To Annarickard- Yes I’m the same. I used to get very down in summer not being able to join everyone at the beach. I live near the sea too. Even humidity can make my moods change.
Have accepted it now and try and get my friends and family when available to meet me on beach at sundown just so I can at least feel the water and see it. So you are not alone and the reactions are real.
Take care and hope you feel better soon.🥰

And all the best to you Anarikard. And good luck.
Hope things feel better for you soon.🦋

Thanks Marianne3, that's a very good idea to go at sundown. I will try to do the same. Sun makes me flare up badly too. All the best x

I get it--it's tough to be restricted as we are. I find a UV protectant umbrella helpful to make it easier to enjoy being out at least some--always trying to find shade. I love spring and summer even with our constraints though! 🥰

I was going to ask the same question.
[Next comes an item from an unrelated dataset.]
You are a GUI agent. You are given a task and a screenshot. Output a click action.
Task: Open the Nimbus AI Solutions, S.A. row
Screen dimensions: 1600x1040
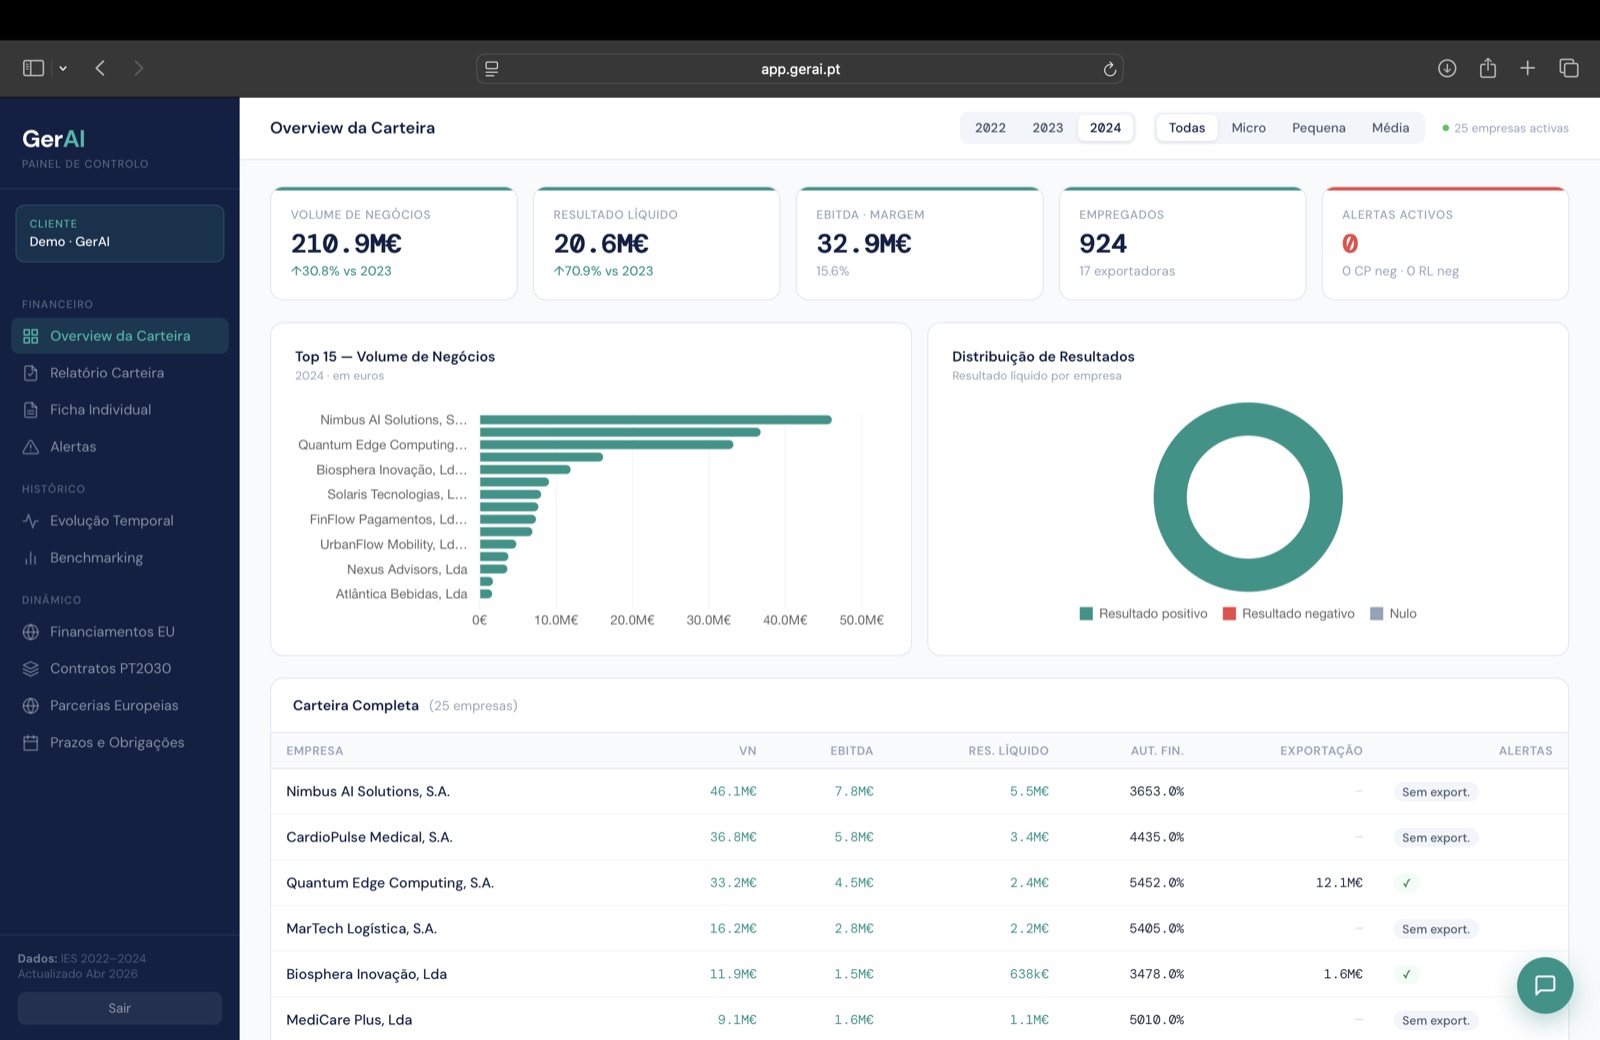pyautogui.click(x=919, y=791)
Also, do you struggle mentally when the weather gets warmer/sunnier? I feel like I spend all winter looking forward to spring and summer and when they arrive I get so sad, being reminded again and again that I must avoid the sun and I feel different. All my friends love the sun and they are always at weekends on the beach(we live near the sea) and I feel so "different". I try to use as much sunscreen as possible and cover with clothes and hat(but even this makes me feel less attractive and brings me down). I got myself an uv protection thin parka. Anyway, sorry for complaining, just wondering if anyone else with Lupus feels the same.